**** DATA FOR THIS TASK
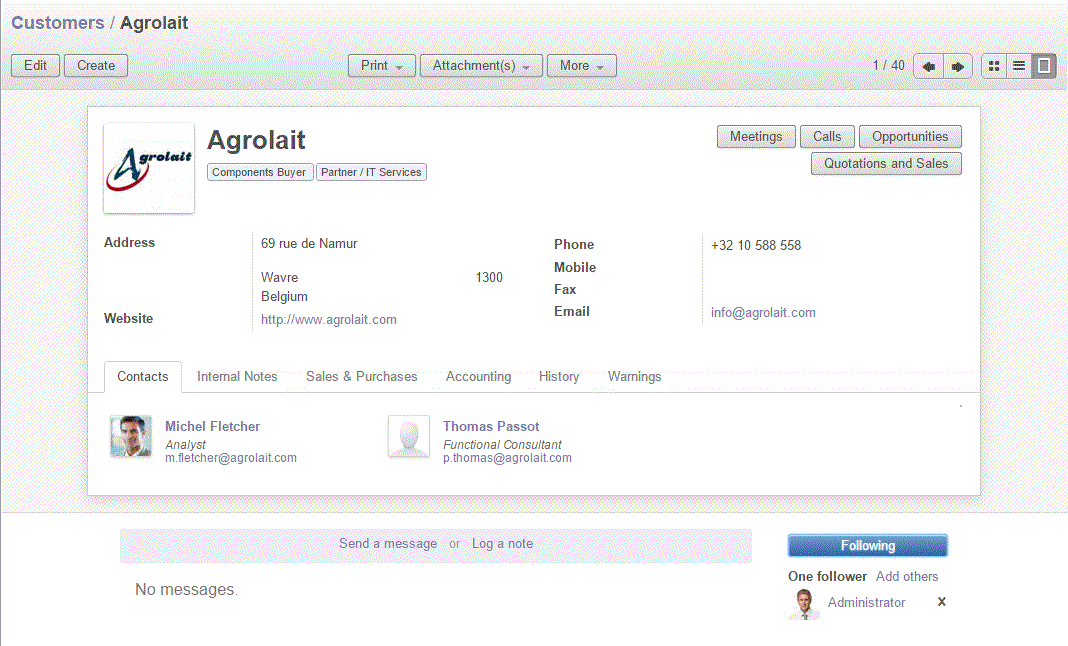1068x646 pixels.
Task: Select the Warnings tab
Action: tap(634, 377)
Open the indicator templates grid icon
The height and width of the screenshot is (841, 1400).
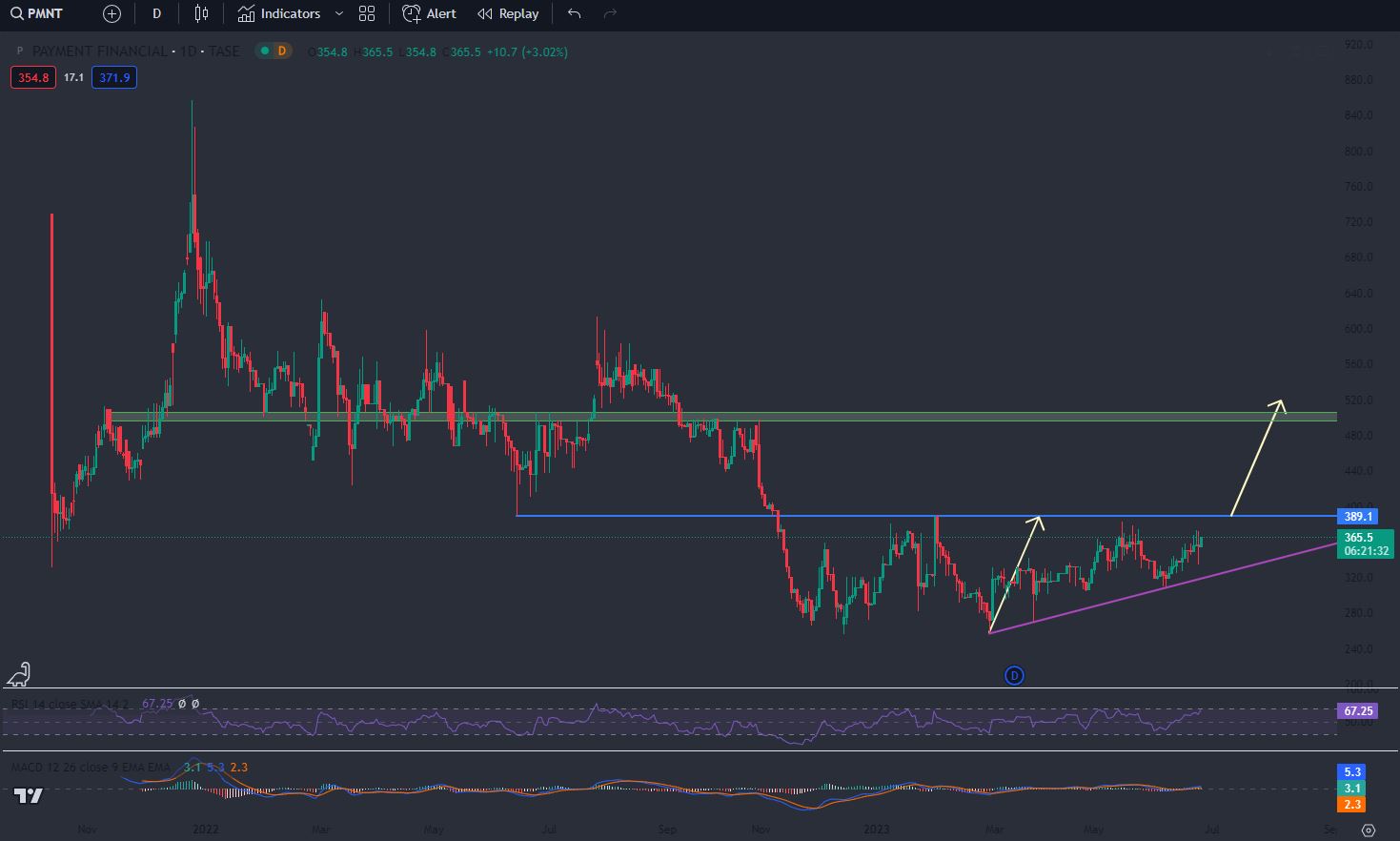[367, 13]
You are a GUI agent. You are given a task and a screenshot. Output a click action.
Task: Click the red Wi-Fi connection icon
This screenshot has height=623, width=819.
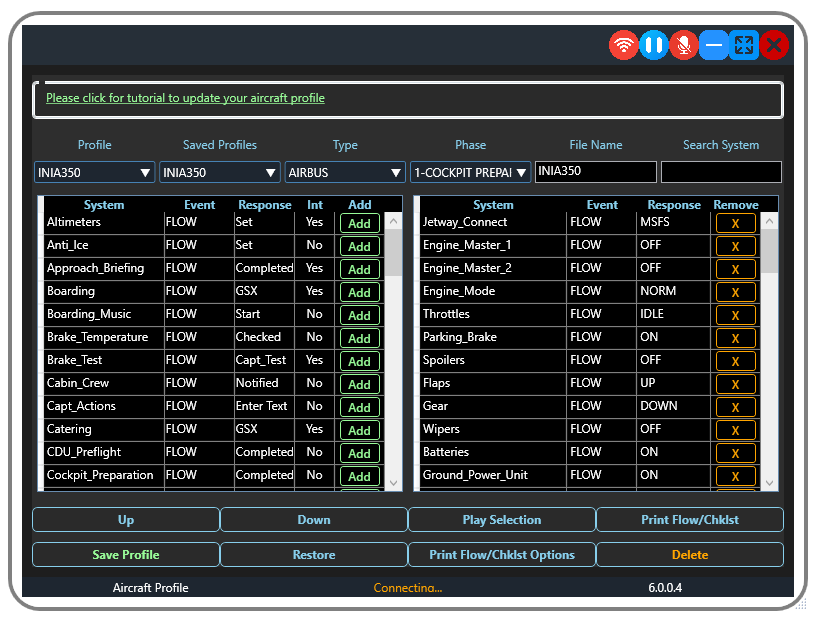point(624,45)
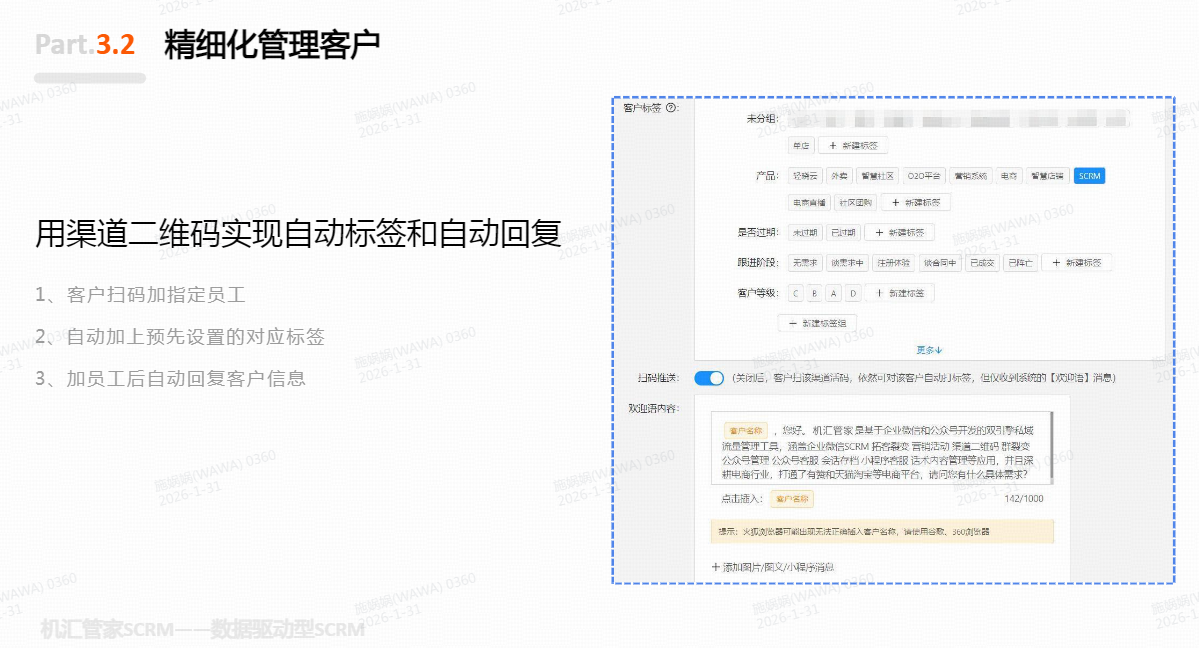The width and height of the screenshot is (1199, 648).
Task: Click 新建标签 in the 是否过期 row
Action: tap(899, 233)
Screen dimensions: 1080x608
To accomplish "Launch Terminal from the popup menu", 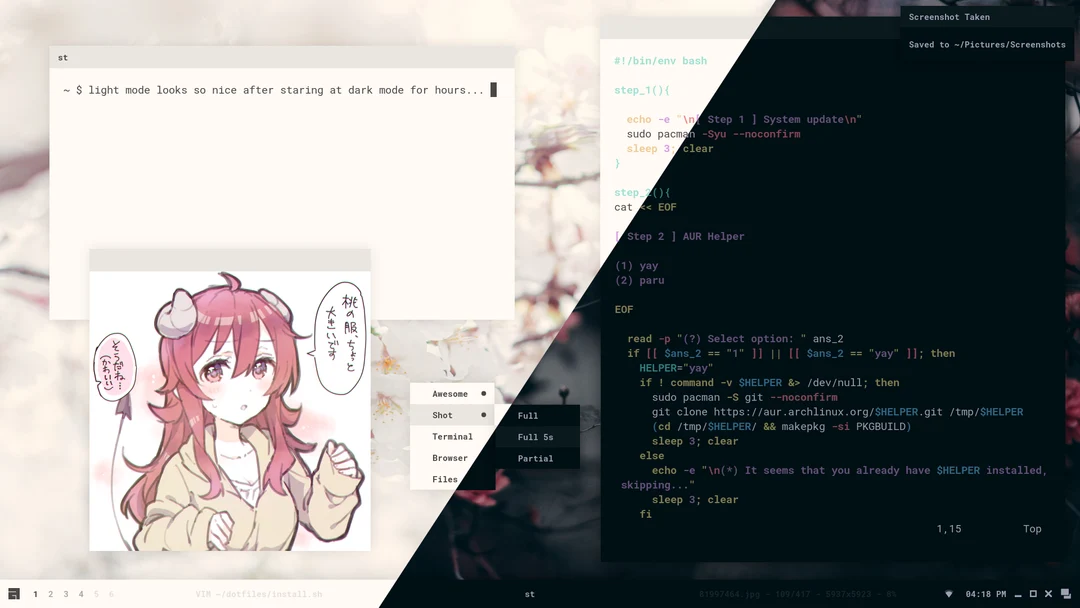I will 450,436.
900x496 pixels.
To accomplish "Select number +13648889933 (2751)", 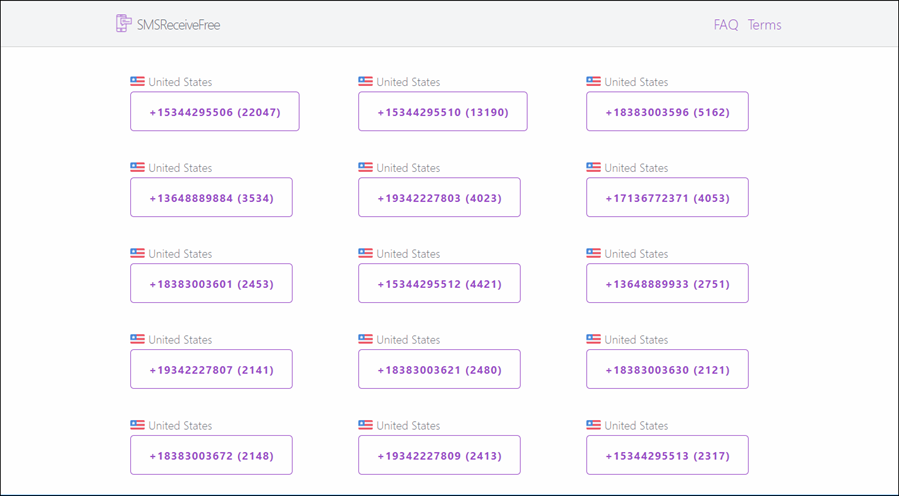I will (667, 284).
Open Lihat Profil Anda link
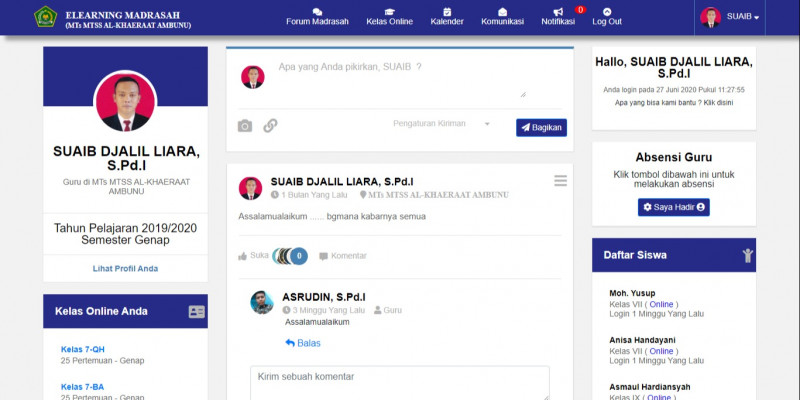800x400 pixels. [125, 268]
********
[TASK OBJECTIVE]: The answer must be every line from the entries above that holds the string "icon".

[WORKED SOLUTION]:
Open the indicator templates grid icon
Task: Click the red Wi-Fi connection icon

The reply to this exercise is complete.